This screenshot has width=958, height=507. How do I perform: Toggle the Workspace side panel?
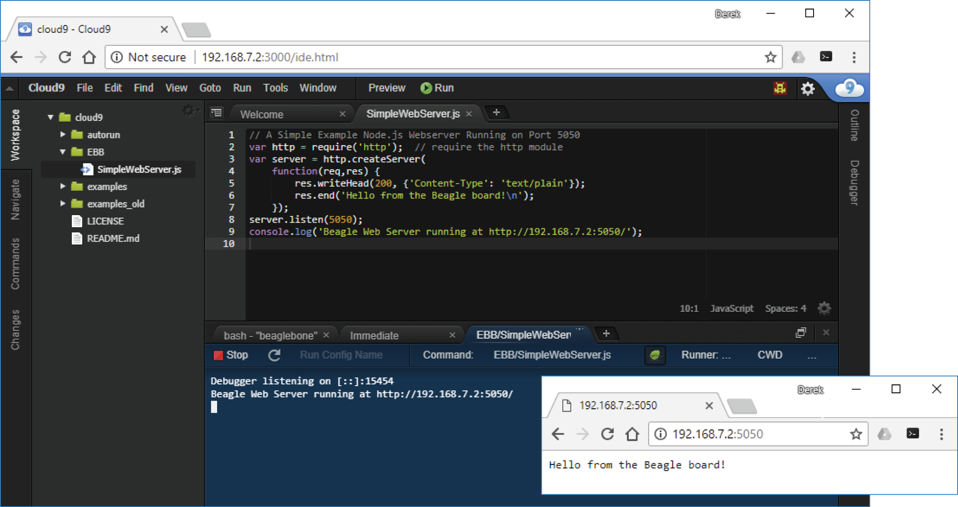[15, 135]
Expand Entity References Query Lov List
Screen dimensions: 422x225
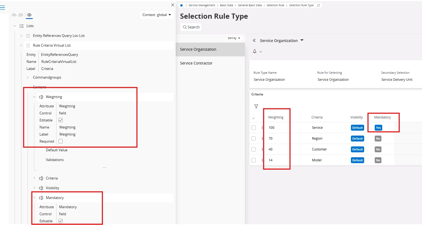(x=21, y=36)
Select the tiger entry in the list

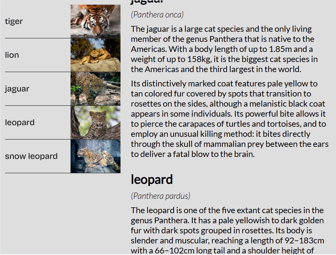14,21
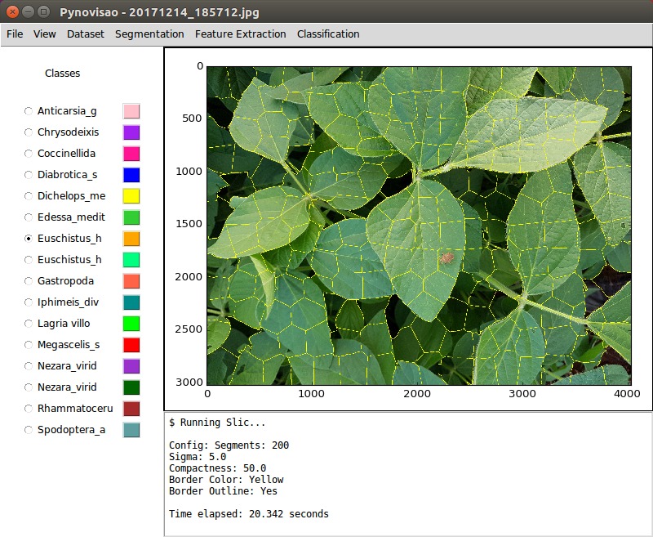Click the small brown insect on the leaf
Image resolution: width=653 pixels, height=537 pixels.
(x=447, y=258)
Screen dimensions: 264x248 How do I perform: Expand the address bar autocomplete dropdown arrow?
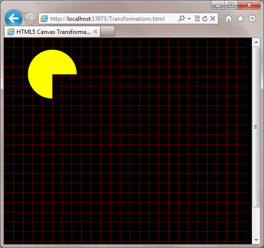[x=189, y=18]
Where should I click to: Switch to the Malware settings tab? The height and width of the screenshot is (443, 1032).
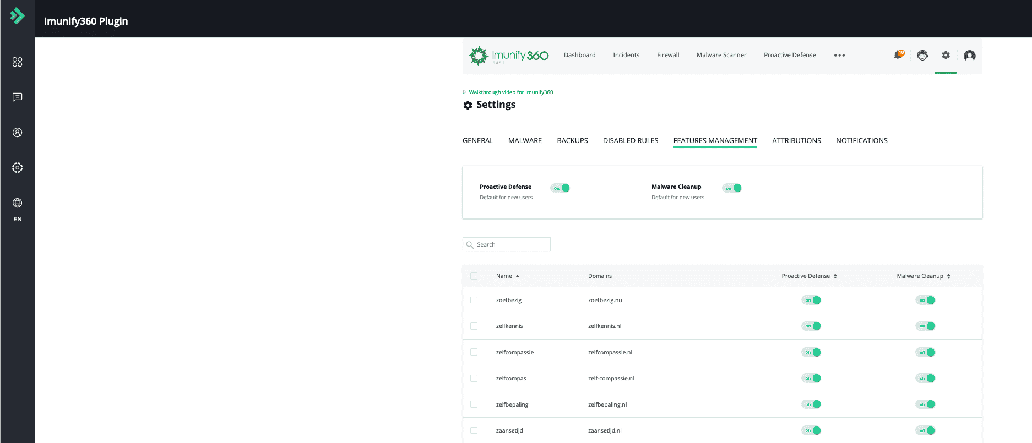point(525,141)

● ● ● ● ●

• [CHALLENGE]: Lay out these lines as a numbered list, skipping blank lines and leaving out the pictures.

• [EXERCISE SOLUTION]:
1. This screenshot has width=958, height=507. How do I perform: Toggle the Workspace side panel?
2. [15, 135]
3. Expand Entity References Query Lov List
4. Screen dimensions: 422x225
5. (x=21, y=36)
6. Select the tiger entry in the list
7. 14,21
8. Click the small brown insect on the leaf
9. Image resolution: width=653 pixels, height=537 pixels.
10. (x=447, y=258)
11. Screen dimensions: 264x248 How do I perform: Expand the address bar autocomplete dropdown arrow?
12. [x=189, y=18]
13. Where should I click to: Switch to the Malware settings tab? The height and width of the screenshot is (443, 1032).
14. point(525,141)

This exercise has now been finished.